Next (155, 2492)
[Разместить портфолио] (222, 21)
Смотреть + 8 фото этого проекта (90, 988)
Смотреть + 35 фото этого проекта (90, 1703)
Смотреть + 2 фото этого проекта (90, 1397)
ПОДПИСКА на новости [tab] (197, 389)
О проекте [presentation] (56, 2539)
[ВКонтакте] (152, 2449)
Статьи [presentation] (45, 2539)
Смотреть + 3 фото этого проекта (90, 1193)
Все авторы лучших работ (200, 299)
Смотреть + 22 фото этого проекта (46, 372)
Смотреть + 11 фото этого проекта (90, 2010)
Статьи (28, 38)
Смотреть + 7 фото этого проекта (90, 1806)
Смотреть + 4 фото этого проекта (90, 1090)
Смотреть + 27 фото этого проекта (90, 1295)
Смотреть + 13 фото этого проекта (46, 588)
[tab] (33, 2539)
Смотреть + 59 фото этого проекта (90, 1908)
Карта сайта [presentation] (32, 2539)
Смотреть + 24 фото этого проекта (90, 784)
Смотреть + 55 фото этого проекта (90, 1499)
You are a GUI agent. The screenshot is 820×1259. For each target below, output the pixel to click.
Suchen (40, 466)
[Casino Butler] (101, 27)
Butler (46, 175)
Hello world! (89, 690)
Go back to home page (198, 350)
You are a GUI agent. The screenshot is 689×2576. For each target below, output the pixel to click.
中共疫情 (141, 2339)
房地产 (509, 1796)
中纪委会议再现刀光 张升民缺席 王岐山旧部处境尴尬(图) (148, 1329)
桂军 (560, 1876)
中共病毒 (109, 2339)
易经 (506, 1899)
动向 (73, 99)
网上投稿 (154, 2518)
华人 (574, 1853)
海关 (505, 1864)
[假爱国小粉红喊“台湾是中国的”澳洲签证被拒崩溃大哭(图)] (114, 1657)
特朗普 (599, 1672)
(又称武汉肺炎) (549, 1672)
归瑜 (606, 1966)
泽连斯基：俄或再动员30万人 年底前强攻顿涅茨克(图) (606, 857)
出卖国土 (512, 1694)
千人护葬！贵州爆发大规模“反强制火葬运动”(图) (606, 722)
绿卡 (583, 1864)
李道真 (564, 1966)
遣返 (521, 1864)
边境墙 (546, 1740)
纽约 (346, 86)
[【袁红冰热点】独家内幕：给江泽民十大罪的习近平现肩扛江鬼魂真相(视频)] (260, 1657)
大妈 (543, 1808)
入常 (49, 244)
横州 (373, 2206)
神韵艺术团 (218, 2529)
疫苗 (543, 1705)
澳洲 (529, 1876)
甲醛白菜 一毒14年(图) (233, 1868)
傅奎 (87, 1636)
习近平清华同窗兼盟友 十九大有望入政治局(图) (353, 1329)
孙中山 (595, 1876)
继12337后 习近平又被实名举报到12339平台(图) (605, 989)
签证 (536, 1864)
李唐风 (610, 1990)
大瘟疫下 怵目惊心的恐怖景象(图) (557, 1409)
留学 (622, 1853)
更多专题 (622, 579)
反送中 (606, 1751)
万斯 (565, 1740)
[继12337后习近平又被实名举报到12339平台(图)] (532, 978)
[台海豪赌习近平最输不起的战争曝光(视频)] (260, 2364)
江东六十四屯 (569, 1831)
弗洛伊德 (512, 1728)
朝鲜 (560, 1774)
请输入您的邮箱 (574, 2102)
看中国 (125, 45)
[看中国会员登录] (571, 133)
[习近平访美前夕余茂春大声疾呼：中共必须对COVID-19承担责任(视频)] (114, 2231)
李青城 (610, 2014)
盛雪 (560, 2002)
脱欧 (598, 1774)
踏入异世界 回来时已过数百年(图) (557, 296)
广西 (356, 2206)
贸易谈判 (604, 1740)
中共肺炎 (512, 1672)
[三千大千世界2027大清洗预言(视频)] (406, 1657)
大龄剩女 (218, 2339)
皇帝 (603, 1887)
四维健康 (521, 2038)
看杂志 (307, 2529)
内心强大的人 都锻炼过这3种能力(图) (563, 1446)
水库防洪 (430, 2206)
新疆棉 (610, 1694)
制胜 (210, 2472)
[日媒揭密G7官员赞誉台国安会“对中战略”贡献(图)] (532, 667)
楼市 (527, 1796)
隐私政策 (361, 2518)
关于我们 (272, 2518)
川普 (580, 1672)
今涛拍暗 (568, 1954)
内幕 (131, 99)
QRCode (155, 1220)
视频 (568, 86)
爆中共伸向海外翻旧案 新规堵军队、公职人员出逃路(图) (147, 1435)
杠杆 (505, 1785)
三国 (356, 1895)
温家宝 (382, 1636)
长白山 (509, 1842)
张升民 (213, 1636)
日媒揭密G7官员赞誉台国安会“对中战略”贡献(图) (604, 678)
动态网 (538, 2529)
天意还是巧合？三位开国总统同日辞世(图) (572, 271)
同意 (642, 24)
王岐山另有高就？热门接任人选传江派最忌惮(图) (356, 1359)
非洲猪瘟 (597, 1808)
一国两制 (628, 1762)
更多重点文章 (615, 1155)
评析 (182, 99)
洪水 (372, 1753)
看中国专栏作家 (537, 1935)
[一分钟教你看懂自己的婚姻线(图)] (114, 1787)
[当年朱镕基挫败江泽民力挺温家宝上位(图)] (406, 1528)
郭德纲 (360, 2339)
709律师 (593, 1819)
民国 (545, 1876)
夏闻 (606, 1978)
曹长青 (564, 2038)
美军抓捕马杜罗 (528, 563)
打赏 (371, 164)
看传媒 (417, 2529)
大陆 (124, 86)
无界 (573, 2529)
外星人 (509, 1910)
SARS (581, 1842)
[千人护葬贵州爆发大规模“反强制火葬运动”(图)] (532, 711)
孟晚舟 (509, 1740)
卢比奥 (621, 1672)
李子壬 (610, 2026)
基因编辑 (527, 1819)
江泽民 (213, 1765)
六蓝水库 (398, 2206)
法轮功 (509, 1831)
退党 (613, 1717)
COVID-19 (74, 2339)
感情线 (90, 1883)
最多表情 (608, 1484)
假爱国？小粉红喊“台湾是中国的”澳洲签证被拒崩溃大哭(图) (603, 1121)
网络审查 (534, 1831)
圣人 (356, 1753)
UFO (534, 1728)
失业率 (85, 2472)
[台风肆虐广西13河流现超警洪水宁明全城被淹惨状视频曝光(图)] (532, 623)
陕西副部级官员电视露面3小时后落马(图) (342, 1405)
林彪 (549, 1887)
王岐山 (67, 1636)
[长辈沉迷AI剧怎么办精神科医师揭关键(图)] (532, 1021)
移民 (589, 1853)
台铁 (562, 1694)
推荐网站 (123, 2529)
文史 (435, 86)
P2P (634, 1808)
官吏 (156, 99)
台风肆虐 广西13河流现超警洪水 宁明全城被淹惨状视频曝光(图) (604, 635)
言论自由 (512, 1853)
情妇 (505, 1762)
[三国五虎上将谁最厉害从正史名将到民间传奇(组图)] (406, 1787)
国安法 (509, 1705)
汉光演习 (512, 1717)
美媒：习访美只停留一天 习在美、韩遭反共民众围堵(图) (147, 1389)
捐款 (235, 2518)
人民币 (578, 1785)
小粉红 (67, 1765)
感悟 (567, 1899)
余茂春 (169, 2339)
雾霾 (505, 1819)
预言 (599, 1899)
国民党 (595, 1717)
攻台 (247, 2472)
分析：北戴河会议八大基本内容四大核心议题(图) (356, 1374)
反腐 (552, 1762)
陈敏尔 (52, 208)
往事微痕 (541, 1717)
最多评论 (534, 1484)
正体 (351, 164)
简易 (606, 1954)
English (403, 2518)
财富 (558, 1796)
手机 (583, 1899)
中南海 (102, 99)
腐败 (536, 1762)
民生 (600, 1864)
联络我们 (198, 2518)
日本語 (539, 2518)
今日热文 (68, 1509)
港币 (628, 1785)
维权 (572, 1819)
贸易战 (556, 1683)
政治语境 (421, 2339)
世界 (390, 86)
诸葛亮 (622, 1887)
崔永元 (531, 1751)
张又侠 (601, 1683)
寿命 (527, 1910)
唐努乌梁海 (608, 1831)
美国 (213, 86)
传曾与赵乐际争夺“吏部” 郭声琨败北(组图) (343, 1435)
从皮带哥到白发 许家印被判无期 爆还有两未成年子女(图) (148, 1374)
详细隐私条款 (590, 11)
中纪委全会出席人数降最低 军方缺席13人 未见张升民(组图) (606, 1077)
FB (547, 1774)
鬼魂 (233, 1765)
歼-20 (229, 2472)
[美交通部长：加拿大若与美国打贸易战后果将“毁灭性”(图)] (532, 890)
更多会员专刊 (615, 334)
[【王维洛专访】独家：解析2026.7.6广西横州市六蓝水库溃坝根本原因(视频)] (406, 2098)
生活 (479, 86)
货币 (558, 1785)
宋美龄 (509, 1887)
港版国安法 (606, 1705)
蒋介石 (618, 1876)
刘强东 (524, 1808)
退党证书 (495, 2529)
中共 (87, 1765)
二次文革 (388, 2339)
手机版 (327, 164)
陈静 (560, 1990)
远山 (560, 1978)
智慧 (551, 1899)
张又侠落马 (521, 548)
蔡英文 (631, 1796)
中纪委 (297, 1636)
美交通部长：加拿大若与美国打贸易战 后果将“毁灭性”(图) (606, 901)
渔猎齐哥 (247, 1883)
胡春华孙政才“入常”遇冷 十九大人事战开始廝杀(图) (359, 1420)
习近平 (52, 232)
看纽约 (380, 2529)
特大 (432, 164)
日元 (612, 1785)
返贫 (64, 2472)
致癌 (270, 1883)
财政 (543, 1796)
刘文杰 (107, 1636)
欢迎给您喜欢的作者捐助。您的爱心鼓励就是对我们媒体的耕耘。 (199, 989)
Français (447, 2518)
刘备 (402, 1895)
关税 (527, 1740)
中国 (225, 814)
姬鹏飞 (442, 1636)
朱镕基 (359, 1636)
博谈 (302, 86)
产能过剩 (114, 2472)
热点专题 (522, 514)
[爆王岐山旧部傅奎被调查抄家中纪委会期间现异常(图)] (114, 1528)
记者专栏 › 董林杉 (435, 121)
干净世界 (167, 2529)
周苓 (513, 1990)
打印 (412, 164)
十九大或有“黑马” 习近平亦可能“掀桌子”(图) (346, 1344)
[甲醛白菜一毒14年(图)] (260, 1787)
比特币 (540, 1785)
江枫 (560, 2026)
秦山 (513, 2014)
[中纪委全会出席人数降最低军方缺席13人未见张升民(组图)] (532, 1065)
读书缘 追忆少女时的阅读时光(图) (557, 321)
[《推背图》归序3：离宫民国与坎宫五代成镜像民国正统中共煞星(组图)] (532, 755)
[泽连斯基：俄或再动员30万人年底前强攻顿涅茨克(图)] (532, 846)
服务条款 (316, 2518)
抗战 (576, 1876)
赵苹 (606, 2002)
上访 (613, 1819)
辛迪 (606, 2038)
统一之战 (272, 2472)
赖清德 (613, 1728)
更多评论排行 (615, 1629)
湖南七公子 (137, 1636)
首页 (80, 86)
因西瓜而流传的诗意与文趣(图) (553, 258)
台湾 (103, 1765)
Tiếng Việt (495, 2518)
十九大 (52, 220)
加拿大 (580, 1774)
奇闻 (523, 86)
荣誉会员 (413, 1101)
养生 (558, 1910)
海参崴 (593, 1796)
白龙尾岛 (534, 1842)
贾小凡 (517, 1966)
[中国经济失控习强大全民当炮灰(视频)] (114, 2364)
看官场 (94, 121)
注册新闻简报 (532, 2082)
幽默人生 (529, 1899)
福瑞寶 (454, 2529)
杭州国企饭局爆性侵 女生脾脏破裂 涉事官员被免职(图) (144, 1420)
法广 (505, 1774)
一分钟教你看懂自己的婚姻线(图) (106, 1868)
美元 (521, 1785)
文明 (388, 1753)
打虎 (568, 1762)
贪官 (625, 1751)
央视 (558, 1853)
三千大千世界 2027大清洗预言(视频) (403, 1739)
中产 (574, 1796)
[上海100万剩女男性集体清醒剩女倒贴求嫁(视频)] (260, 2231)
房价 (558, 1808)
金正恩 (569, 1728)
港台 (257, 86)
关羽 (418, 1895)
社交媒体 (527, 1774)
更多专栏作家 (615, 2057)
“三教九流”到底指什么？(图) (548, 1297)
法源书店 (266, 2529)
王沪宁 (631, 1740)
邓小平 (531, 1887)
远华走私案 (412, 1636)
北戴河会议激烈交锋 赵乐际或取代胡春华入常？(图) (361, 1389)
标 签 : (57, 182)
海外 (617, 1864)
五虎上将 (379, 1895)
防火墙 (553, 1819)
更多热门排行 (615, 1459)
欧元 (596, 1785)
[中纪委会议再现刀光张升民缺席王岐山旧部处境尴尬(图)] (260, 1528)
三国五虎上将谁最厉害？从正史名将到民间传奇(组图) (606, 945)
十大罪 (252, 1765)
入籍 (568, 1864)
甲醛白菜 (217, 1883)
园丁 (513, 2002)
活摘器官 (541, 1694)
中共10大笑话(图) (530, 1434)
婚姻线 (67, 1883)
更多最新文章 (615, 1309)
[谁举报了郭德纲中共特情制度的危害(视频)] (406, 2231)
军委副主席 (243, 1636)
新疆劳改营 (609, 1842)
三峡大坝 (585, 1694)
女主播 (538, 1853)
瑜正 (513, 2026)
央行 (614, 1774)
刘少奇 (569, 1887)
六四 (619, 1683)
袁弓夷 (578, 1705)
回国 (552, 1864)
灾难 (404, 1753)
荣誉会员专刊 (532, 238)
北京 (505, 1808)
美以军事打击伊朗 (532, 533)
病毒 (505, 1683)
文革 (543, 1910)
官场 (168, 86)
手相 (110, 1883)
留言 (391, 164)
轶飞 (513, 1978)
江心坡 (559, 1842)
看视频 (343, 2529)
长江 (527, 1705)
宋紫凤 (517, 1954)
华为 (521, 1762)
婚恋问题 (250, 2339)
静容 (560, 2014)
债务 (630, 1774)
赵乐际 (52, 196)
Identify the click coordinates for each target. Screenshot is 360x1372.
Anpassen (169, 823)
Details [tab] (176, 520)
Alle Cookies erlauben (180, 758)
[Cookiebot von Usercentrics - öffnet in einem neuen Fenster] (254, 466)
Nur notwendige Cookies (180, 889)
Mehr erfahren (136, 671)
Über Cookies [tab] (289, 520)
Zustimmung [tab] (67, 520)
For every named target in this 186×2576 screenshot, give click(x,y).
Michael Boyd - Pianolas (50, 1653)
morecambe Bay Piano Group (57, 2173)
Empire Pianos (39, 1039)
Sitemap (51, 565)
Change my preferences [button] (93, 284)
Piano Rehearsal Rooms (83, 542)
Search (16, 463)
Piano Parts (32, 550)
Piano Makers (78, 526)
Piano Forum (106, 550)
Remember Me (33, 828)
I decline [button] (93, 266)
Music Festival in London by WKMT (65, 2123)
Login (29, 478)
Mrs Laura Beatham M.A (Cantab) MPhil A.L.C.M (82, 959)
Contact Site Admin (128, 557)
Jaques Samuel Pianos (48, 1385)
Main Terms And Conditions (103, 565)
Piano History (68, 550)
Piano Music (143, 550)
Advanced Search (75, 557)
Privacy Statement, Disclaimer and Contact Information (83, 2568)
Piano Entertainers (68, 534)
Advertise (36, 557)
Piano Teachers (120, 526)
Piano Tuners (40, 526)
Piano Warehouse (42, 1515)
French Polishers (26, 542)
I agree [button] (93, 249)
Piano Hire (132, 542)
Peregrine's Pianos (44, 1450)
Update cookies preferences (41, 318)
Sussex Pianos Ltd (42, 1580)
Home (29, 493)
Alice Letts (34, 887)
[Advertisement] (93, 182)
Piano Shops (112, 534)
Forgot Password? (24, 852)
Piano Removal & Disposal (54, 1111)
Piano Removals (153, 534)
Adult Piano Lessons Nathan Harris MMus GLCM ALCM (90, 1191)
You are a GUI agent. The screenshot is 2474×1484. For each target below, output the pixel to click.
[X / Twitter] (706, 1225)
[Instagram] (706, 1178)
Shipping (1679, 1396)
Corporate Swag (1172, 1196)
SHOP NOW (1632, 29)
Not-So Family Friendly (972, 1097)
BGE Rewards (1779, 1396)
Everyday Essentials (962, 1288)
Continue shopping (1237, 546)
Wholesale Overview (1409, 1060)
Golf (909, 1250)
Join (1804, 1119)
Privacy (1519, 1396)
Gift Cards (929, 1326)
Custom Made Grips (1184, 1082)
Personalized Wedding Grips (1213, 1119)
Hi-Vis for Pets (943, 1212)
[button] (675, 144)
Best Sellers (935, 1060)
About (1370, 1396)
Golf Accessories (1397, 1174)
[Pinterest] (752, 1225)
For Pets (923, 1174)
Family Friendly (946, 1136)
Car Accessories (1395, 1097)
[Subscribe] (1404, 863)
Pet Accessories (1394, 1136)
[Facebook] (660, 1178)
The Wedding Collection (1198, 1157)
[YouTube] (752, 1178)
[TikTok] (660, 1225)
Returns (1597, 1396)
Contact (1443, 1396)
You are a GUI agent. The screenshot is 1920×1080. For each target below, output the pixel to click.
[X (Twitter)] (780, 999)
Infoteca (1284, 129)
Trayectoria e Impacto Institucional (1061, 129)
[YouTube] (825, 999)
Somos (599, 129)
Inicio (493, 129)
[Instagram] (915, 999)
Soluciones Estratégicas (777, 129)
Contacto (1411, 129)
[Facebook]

--

### Exercise requirements
Find the word "preferences" in the records. Copy every line it appears in.

### Worked solution
Change my preferences [button] (93, 284)
Update cookies preferences (41, 318)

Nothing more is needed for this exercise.